**Text segment**
-- start --

# Coin Change Problem(Greedy Algorithm)

In Coin Change Problem, if the ratio of Coin Value ($\frac{Coin_(i+1)}{coin(i)}$) is always increasing then we can use Greedy Algorithm?

Example- $(1,3,4)$ are denominations of coin. If I want to pay $Rs.6$ then the smallest coin set would be $(3,3)$. This solution set cannot be found by greedy Algorithm because it does not satisfy $(\frac{4}{3} > \frac{3}{1})$.

• "Coin change .... greedy ..." -- *Vader NOOOOoooo*
– Raphael
Nov 22 '15 at 8:38
• Try simultaneously proving your claim and looking for a counterexample. Get back to us if you haven't succeeded after trying for a few hours. Nov 22 '15 at 12:58
• By the way, the Wikipedia article on the problem is far from good, but it does contain some information.

-- end --

**Dataset rows**
-- start --

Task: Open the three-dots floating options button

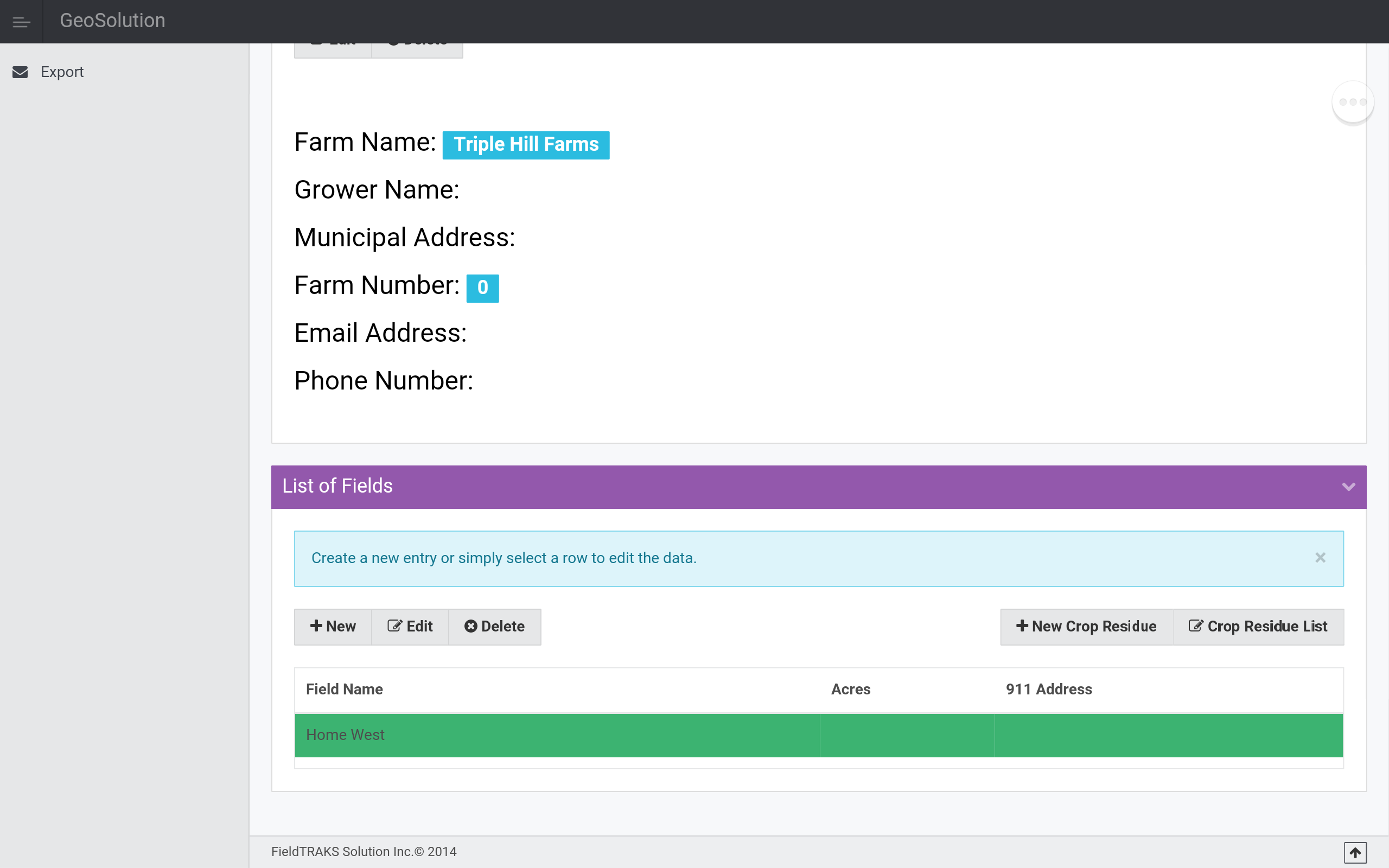Action: point(1352,101)
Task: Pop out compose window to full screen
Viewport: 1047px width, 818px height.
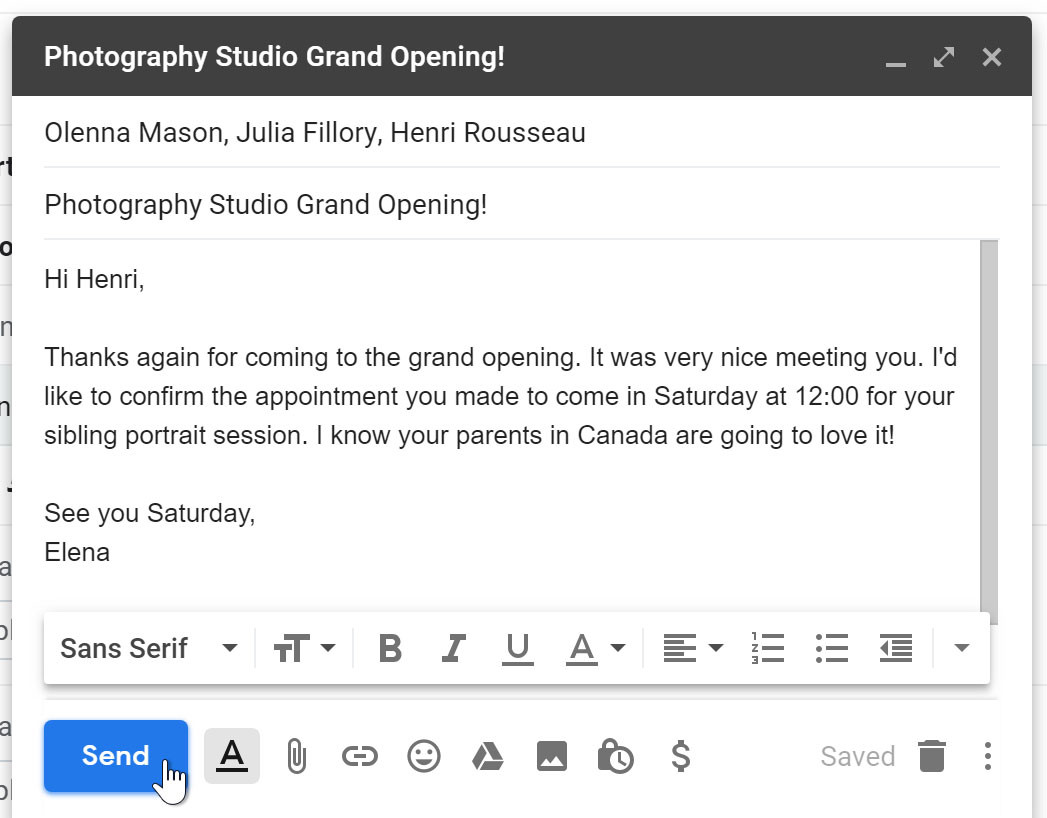Action: point(941,57)
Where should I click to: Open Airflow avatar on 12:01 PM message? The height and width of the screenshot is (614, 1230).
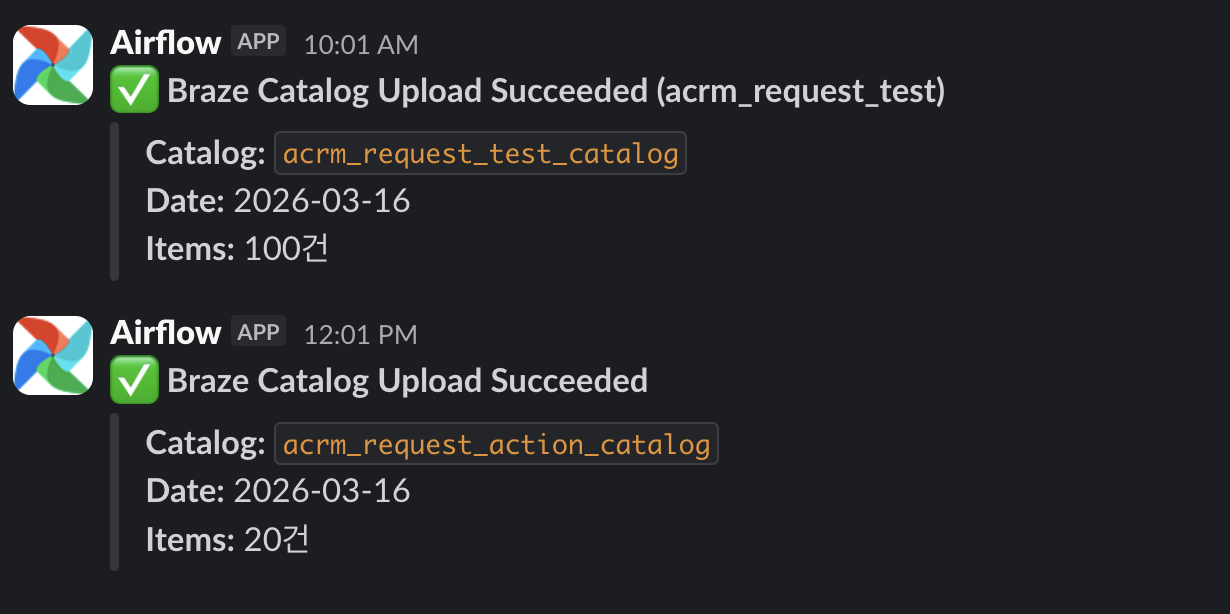(x=52, y=355)
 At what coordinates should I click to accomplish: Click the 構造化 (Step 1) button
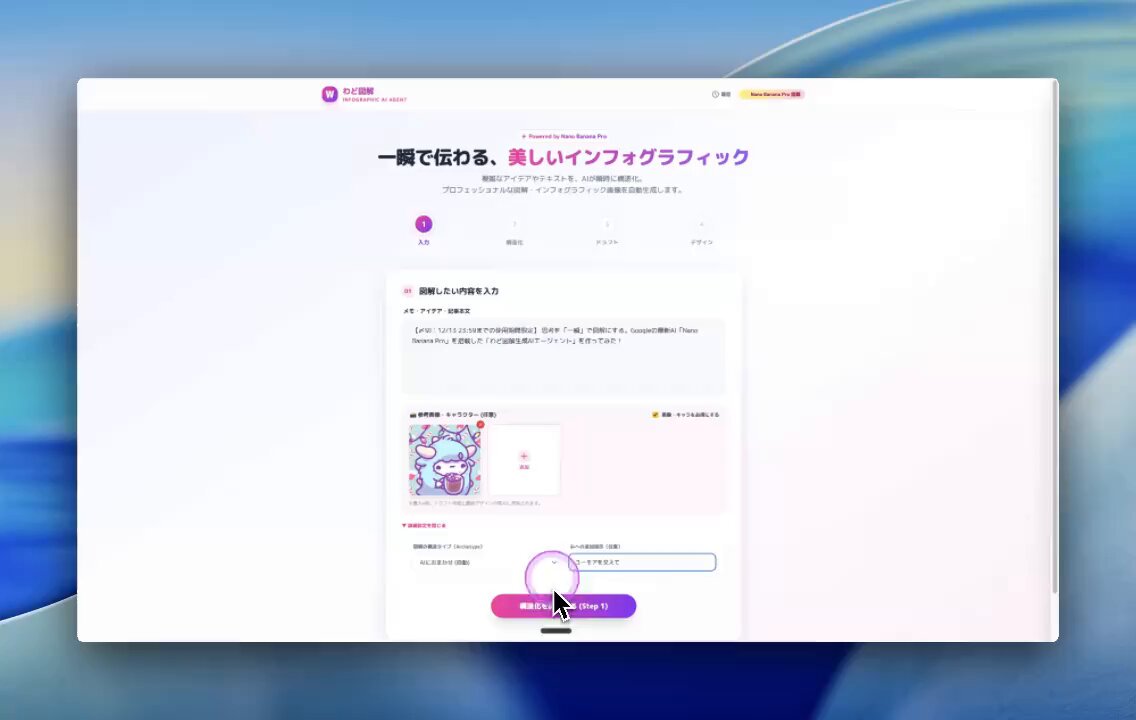click(x=562, y=606)
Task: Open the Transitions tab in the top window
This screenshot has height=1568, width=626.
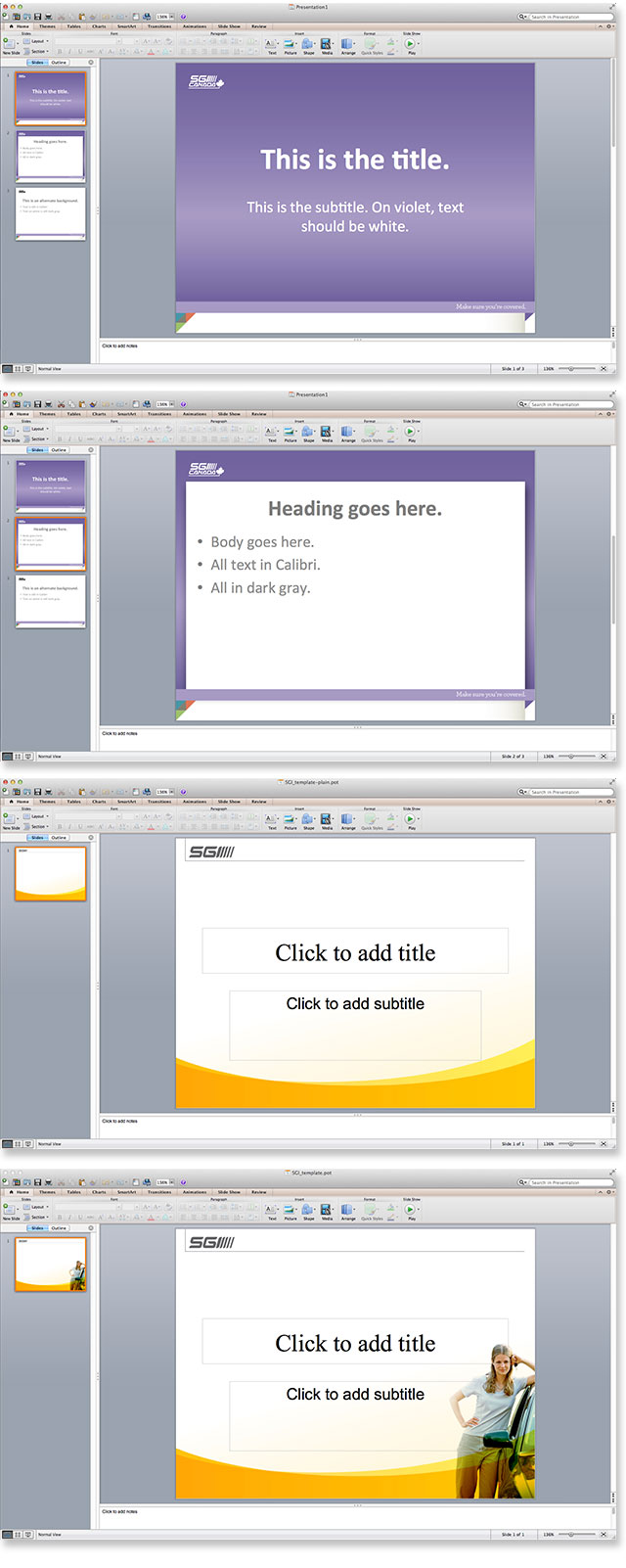Action: pyautogui.click(x=158, y=26)
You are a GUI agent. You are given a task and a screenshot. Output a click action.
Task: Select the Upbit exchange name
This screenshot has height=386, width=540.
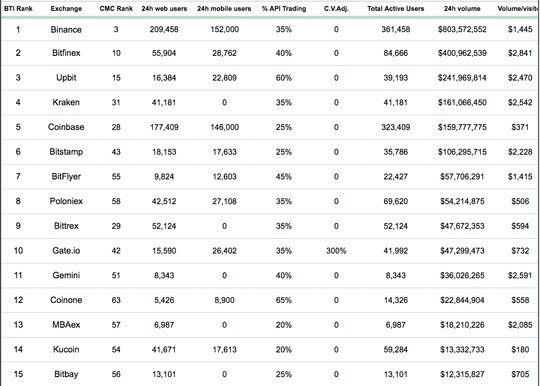(x=66, y=77)
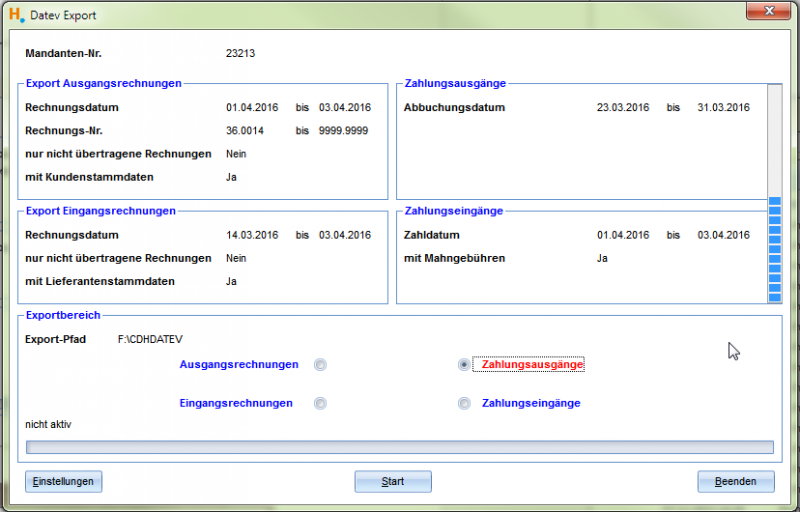Choose the Eingangsrechnungen export option
Viewport: 800px width, 512px height.
click(x=320, y=404)
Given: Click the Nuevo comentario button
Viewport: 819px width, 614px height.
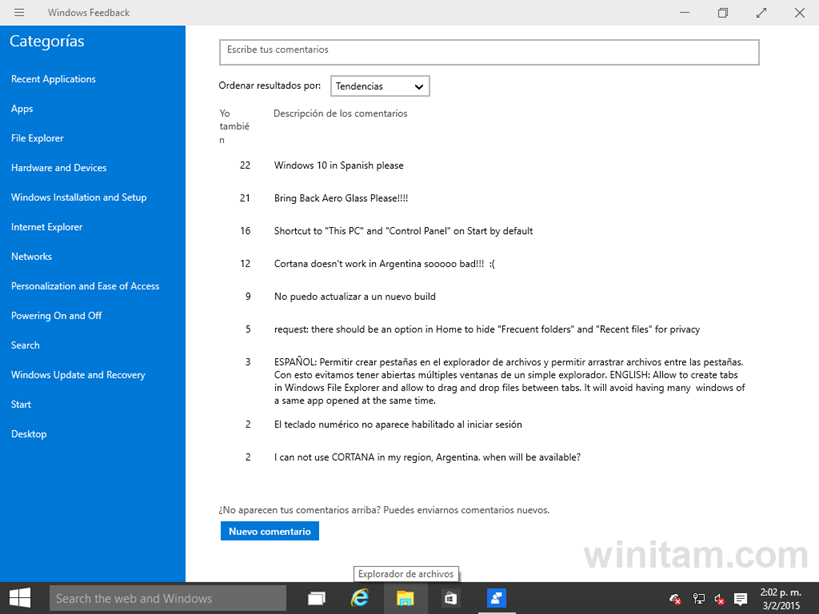Looking at the screenshot, I should 269,531.
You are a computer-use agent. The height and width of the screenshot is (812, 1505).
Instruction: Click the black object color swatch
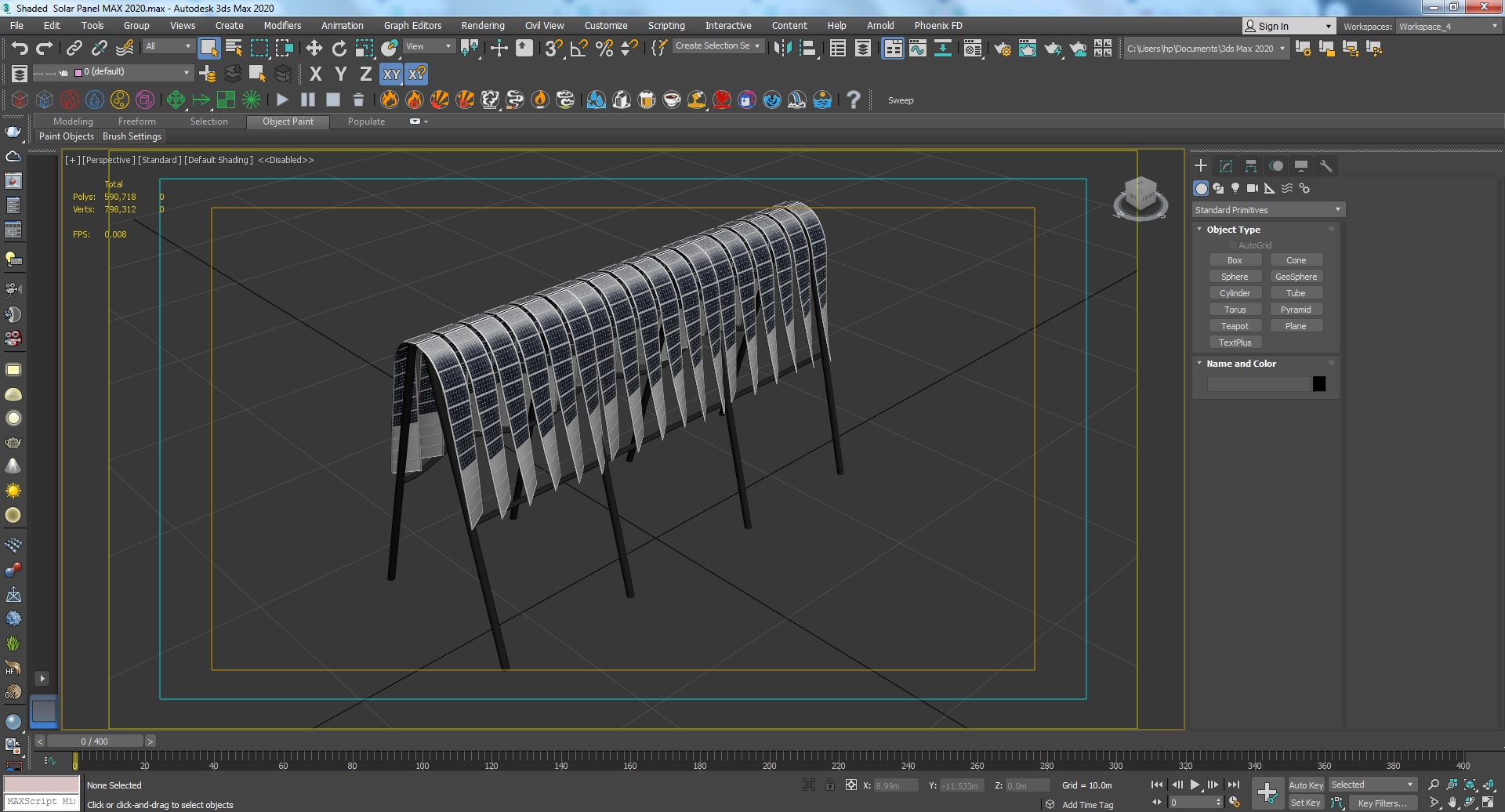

-- end --

**Your task**
Translate this sentence from the coin change thread into French: "Try simultaneously proving your claim and looking for a counterexample."

**Result of this task**
Essayez simultanément de démontrer votre affirmation et de chercher un contre-exemple.